La mission civilisatrice fut, durant l’expansion coloniale de l’Europe entre les XVe et XXe siècles, une théorie imaginée en France et dans d’autres pays européens qui se considéraient seuls pays civilisés ou de civilisations supérieures et qui se donnaient pour devoir — ou auraient reçu pour mission — de « civiliser » les populations non européennes, définies comme « païennes » — non chrétiennes —, et qualifiées de « sauvages » ou de « barbares » — selon une dichotomie remontant aux anciens Grecs et Romains dont ces pays européens se posaient comme les héritiers.

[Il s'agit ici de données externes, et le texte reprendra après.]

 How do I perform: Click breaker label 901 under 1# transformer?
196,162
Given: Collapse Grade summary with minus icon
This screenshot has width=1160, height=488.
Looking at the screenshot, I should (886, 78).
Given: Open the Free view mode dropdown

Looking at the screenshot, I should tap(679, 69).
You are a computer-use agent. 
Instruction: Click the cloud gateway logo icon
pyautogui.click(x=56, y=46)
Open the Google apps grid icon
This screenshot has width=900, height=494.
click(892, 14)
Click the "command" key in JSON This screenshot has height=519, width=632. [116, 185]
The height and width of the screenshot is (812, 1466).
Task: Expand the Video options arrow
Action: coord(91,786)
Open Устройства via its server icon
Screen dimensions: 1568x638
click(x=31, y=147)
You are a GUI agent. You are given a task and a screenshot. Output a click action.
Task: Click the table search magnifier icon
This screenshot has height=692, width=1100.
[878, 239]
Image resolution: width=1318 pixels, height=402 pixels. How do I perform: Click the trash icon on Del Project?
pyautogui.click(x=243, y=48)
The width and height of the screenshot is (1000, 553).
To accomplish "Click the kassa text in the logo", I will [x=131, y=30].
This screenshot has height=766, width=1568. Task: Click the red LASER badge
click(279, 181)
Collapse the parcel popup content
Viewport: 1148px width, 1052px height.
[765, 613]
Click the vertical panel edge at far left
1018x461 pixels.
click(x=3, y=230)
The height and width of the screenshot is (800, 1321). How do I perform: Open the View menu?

L’expression elle-même de « mission civilisatrice » fut couramment utilisée en France au cours des XIXe et XXe siècles[1]. Elle s’y rencontre régulièrement à partir des années 1830, y devenant un lieu commun et y étendant son champ d’application au-delà de la seule colonisation. Dans la dernière partie du siècle, la mission civilisatrice devient « le principe clé de l’impérialisme républicain Français »[2].

La même expression (civilizing mission en anglais) ou des expressions analogues se retrouvent chez les autres puissances colonisatrices de l’époque, en particulier “the white man's burden” (« le fardeau de l’homme blanc »), forgée par Rudyard Kipling. Les Britanniques se persuadaient « de leur propre particulière aptitude à répandre la civilisation »[3].

La mission civilisatrice de la France ne visait pas seulement ni prioritairement à transmettre aux indigènes non européens les fruits des progrès scientifiques et techniques de la civilisation européenne, elle visait aussi, et avant tout, à l’« assimilation » de ces indigènes par l’imposition de la langue, des institutions, des lois, des mœurs, de la « nationalité » du colonisateur dans le but de créer « La Plus Grande France »[4].

La rhétorique patriotique de la mission civilisatrice et l’abondante et diverse propagande qui l’accompagnait eut pour effet de rendre difficile pour la plupart des Français d’« imaginer que le colonialisme pouvait causer, plutôt que d’éradiquer, de dures souffrances »[5] ; et ceux qui dénonçaient ces souffrances dans leurs reportages, comme Albert Londres, Félicien Challaye ou Andrée Viollis, étaient accusés de mensonge ou d’antipatriotisme.

  1. (en) Mathew Burrows, « 'Mission civilisatrice': French Cultural Policy in the Middle East, 1860-1914 », The Historical Journal Vol. 29, No. 1,‎ (lire en ligne)
  2. “the key tenet of French republican imperialism” (Jennifer Pitts, A Turn to Empire: The Rise of Liberalism in Britain and France)
  3. “of their own particular fitness to spread civilization” (Jennifer Pitts, A Turn to Empire: The Rise of Liberalism in Britain and France)
  4. Erreur de référence : Balise <ref> incorrecte : aucun texte n’a été fourni pour les références nommées :2
  5. “The patriotic rhetoric of the imperial civilizing mission made it difficult for most Frenchmen to imagine that colonialism could cause, rather than eradicate, hardship.” (J. P. Daughton, Behind the Imperial Curtain: International Humanitarian Efforts and the Critique of French Colonialism in the Interwar Years, French Historical Studies, Vol. 34, No. 3 (2011)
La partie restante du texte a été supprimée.